The success of neural network–based machine learning methods stems from their ability to accurately approximate a wide range of functions, enabling them to effectively address diverse real-world problems. This capability is rooted in universal approximation theorems, which position neural networks as versatile and powerful tools for tasks such as image recognition, natural language processing, and predictive modeling.
However, achieving this requires a deep understanding of expressiveness, which determines how well a neural network can capture intricate patterns. This understanding is also key to addressing challenges like overfitting and ensuring robust generalization to unseen data. The study of neural network architectures is also important, including the design of their structures and the choice of activation functions. Developing efficient architectures is a key goal because it ensures models that balance computational cost with high performance across these applications.
Our research group has investigated how the norm of parameters of approximating neural networks behaves asymptotically (see [HM2024]). This is a crucial factor for establishing consistency results in training and plays a significant role in our convergence results for structured model learning, as well as in conducting a full error analysis. In other work, we derived approximation results up to the first derivative with rates for neural networks that use rational functions as activation functions (see [HM2025]).
Positron Emission Tomography (PET) is a non-invasive imaging technique that uses radioactive tracers to visualize and measure metabolic activity in the body. By detecting gamma rays from tracer interactions, PET creates detailed 3D images of biological processes. Dynamic PET goes a step further by capturing a series of images over time, providing both spatial and temporal insights into how tracers move and interact, revealing metabolic rates and mechanisms.
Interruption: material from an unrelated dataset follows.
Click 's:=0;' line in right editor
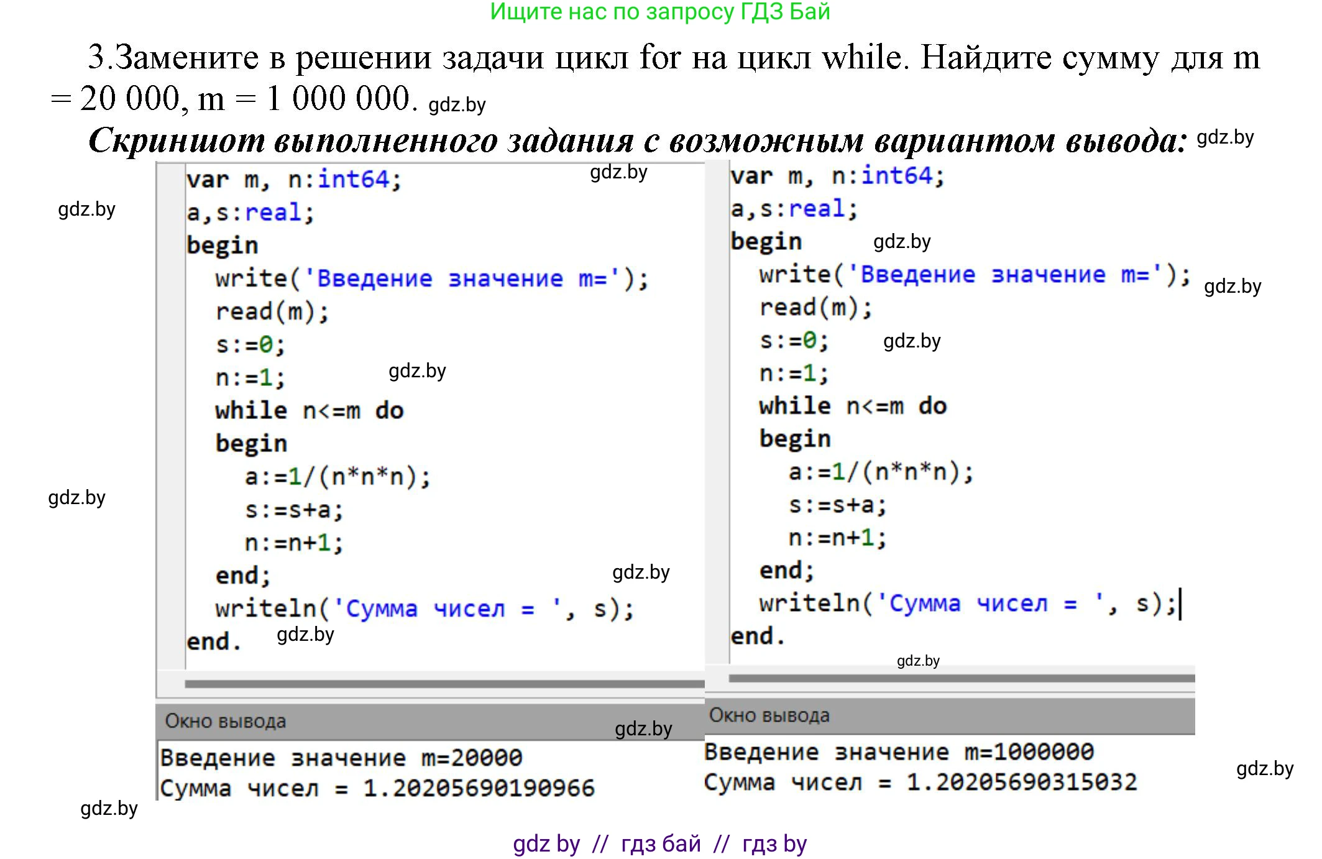Image resolution: width=1322 pixels, height=859 pixels. coord(794,341)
However, PET imaging faces significant challenges: Reconstructiong a PET image from corresponding measurements requires to solve an inverse problem with a highly ill-posed forward model. Further, PET raw data is usually corrupted by particularly strong noise, which is even more pronounced in dynamic brain PET.
Our research group works on improving PET imaging in several aspects: In some of our works, such as [SHRVKBBN2017, SH2022, SHKBKBN2017, KHKOBS2017] we deal with modelling- and algorithmic aspects of PET image reconstruction, developing efficient algorithms and MR-prior based approaches to improve the quality of the reconstructed images. In other works, such as [HM2024, HM2025], we address more fundamental questions regarding the unique identifiability of physiological parameters in PET tracer kinetic modeling.
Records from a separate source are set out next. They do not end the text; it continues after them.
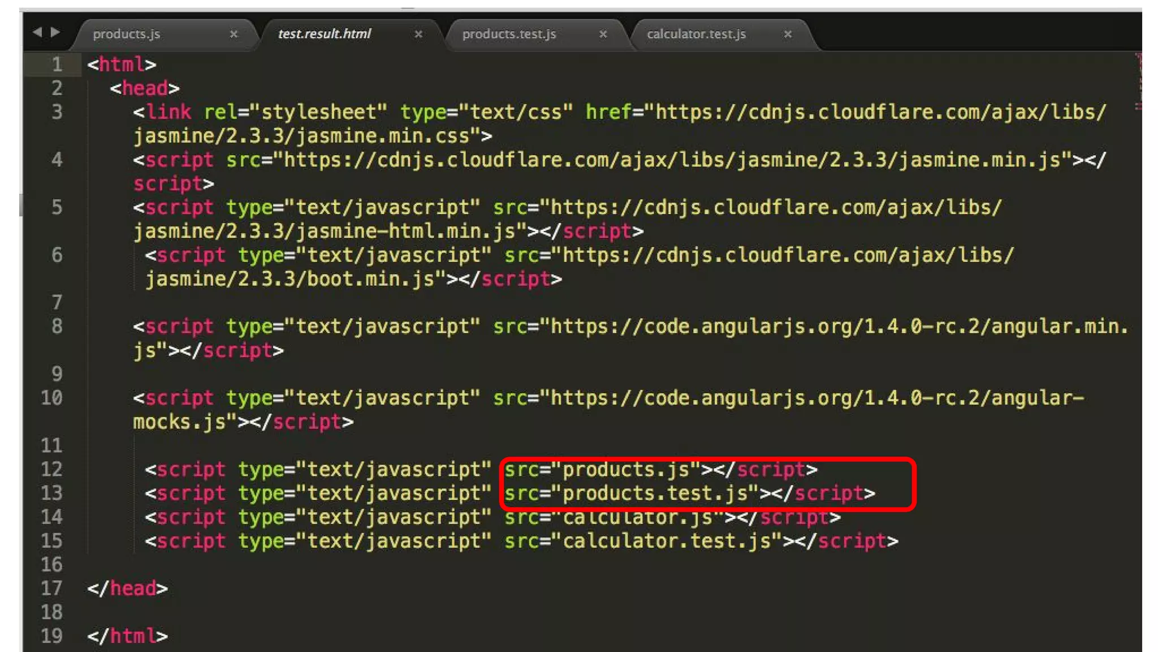The width and height of the screenshot is (1158, 652).
Task: Switch to the calculator.test.js tab
Action: [696, 35]
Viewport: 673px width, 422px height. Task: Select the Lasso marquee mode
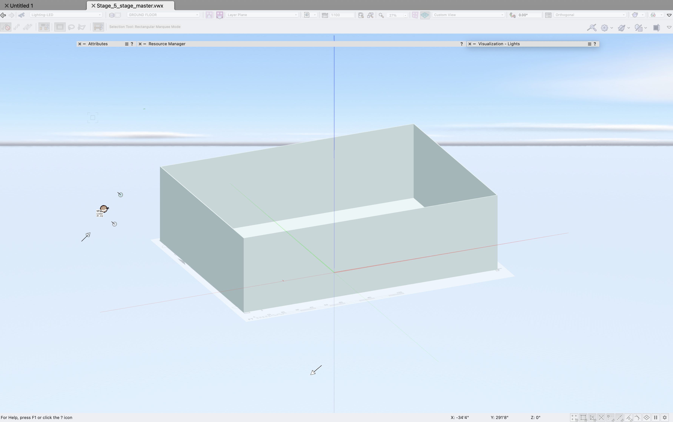pyautogui.click(x=71, y=27)
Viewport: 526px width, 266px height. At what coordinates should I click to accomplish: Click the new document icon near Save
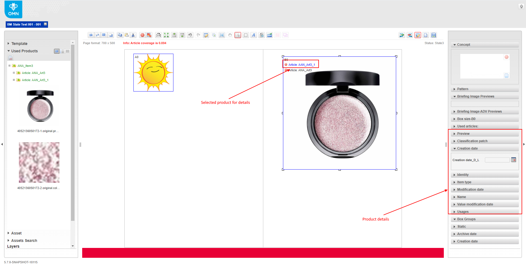426,35
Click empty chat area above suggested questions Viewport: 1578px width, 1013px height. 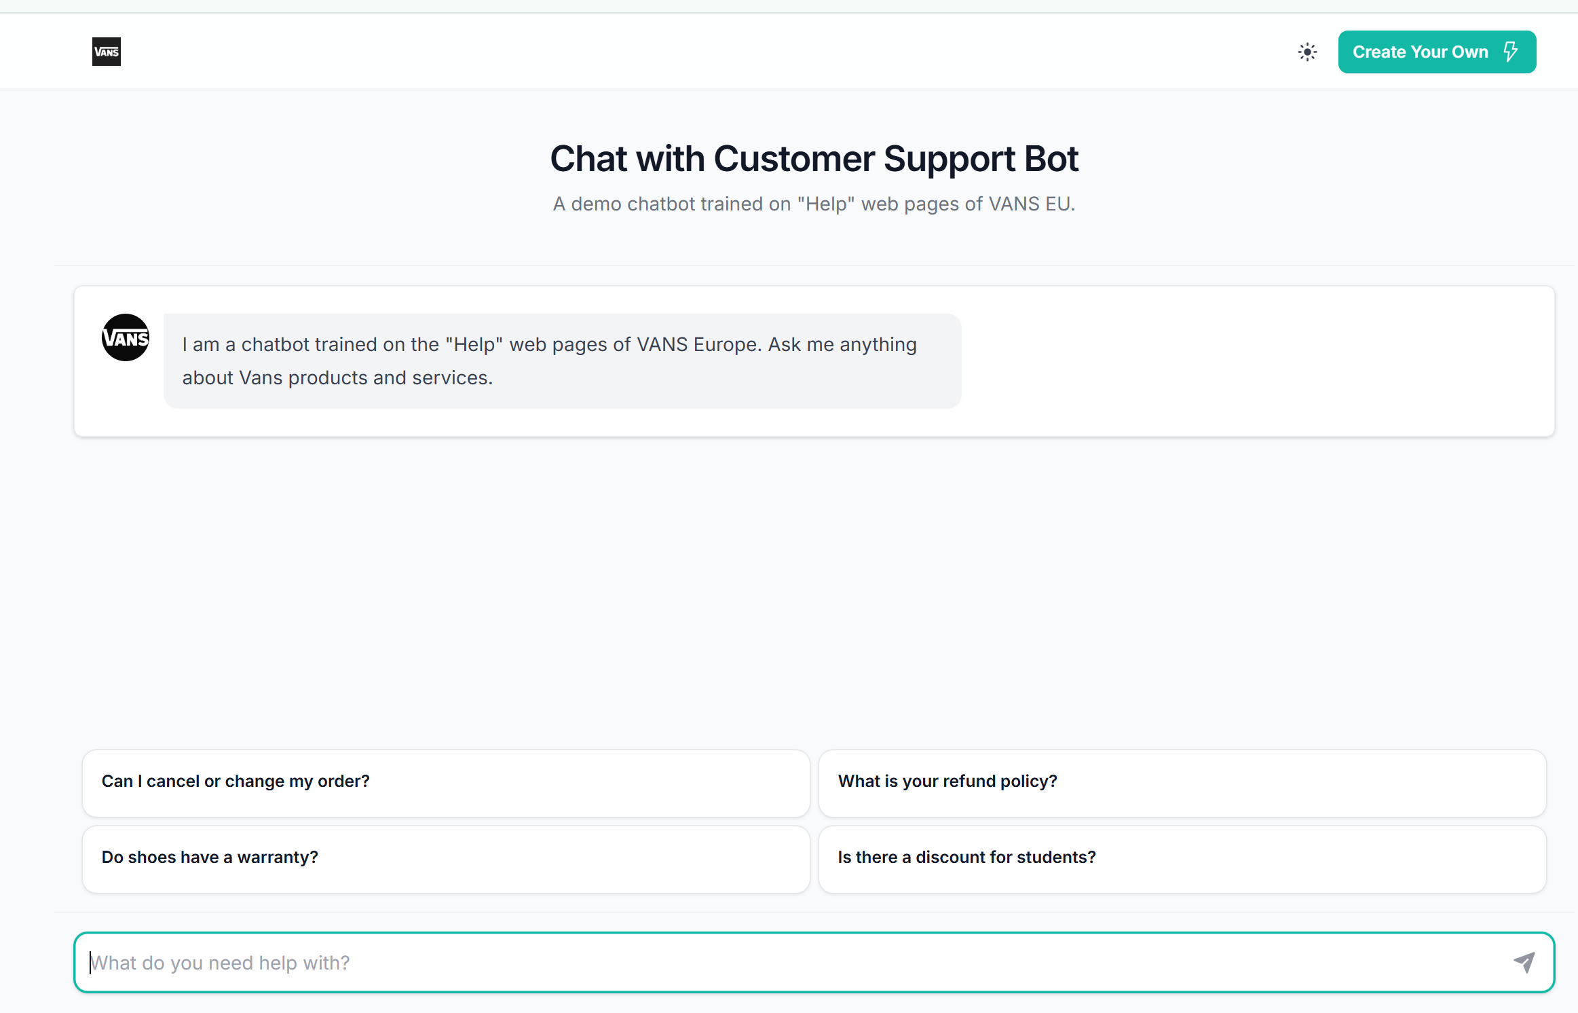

The field of learning PDE-based models from data is growing rapidly. It is driven by the need to bridge physical principles with data-driven insights and enables successful advances in learning unknown parameters in partially specified PDEs, discovering entirely new PDE structures, and approximating solution operators with remarkable accuracy. Alongside practical applications, there is increasing attention to theoretical analysis addressing consistency, convergence, and generalization. These are essential for ensuring the reliability and robustness of learned models in scientific and engineering contexts.
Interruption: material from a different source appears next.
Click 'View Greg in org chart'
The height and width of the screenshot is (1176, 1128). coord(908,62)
Our research group focuses on the framework of "structured model learning." Structured model learning builds on approximate physical knowledge and addresses the limitations of overly coarse abstractions by incorporating fine-scale physics learned from data. This approach improves interpretability, accuracy, and generality, enabling the model to handle complex scenarios and external factors beyond the scope of simplified physical principles. Augmenting known physics with data-driven components enables the model to effectively describe phenomena, even in non-ideal or challenging contexts. However, it is crucial to learn only what is necessary to ensure that the augmentation remains efficient and grounded in physical understanding.
Our research group is actively engaged in structured model learning, focusing on both the theoretical foundations and the practical applications. We have investigated the unique identifiability of learned fine-scale physics and established a convergence result with practical relevance (see [HM2024]). Currently, a major focus of our work is learning multi-pool dynamics in magnetic resonance imaging (MRI).